After the service, there was a short ride to the cemetery. Gabriel told Caroline about Penelope's wish to have her ashes scattered, but Caroline had decided against it. The minister asked everyone standing around the open grave to join hands for a moment. The two babies, Isobel and Hannah, weren't there, but were instead back at Caroline's, where Betsy had volunteered to look after them. Gabriel hadn't wanted to let Isobel out of his sight but finally he had agreed. Now he was glad. He didn't want Isobel here, watching as they lowered the casket into the earth.

Caroline gave him one of the white roses from the funeral home and he plucked its petals, dropping them down into the open grave. The petals covered the casket so lightly it was hard to believe that they were really burying Penelope beneath the shower of white. But then Caroline stepped forward with a clod of dirt. It made an awful sound as it hit the casket.

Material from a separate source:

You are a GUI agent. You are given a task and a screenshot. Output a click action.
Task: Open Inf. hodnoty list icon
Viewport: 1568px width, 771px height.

There was a small reception back at Caroline's afterward. As soon as Gabriel saw Isobel, he scooped her up and held her tightly in his arms, even when it was clear she wanted to get down. He was going to have to learn how to let her go, he realized as he watched her struggle. Penelope had known that. What else had she known that he hadn't bothered to find out? Reluctantly, he set Isobel down and watched while she knelt on the floor, reached under a chair and began to stroke the head of a small, apricot-colored cat.